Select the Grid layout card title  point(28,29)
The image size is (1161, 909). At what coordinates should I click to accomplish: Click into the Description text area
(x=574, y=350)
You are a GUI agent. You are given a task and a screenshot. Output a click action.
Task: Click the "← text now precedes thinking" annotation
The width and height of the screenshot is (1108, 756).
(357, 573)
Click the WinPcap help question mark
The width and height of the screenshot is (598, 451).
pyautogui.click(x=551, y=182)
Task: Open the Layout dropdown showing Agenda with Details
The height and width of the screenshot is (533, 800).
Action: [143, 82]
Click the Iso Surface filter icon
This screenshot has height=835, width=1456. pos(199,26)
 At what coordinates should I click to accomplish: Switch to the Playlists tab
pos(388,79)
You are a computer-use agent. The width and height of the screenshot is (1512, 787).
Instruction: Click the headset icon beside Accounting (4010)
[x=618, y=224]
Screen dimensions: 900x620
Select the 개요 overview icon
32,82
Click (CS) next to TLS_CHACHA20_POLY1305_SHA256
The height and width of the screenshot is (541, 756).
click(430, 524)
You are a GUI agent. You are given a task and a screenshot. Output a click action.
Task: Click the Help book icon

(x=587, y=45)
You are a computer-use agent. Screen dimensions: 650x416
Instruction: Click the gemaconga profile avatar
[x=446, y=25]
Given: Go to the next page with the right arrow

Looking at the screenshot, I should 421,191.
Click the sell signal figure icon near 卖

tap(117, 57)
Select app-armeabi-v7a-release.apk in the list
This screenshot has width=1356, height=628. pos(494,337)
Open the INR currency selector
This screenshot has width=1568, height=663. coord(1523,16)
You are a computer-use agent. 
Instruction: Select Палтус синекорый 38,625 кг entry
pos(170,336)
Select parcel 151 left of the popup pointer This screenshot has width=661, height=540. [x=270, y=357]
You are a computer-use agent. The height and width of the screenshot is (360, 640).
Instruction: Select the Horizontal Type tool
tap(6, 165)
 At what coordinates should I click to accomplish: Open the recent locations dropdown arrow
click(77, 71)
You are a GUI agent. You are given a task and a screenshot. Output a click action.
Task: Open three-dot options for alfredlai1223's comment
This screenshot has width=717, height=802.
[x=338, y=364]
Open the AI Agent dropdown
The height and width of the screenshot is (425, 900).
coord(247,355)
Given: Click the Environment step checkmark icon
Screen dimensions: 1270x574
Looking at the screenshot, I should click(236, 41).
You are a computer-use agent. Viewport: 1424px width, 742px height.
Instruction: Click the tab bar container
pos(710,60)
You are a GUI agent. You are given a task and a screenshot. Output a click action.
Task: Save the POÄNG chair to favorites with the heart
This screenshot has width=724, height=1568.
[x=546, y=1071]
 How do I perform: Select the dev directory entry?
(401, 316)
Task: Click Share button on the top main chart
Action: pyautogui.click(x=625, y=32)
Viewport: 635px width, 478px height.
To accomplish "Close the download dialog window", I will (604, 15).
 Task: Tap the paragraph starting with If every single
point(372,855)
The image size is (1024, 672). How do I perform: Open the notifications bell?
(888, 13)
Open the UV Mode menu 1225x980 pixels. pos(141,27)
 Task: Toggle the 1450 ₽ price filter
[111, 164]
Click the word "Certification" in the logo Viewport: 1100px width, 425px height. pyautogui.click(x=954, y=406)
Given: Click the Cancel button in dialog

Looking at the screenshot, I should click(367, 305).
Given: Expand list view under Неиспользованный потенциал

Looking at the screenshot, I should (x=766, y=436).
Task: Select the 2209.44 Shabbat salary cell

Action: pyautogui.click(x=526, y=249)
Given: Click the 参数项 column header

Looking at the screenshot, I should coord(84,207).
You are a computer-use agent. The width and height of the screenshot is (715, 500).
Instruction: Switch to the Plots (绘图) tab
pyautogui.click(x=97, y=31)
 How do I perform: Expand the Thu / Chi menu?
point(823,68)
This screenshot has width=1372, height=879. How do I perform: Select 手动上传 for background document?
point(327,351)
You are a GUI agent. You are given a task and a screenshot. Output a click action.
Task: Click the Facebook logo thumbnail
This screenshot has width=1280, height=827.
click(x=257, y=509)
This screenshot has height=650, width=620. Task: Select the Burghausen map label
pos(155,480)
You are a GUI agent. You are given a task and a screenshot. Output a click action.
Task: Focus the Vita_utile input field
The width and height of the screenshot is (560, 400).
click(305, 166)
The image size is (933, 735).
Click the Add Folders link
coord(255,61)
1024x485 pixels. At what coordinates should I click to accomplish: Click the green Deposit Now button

********************

TASK OBJECTIVE = Working through the records, find each line containing the word "pixels" and copy it.

EXERCISE RESPONSE =
Open the UV Mode menu 1225x980 pixels. pos(141,27)
1024x485 pixels. At what coordinates should I click to accomplish: Click the green Deposit Now button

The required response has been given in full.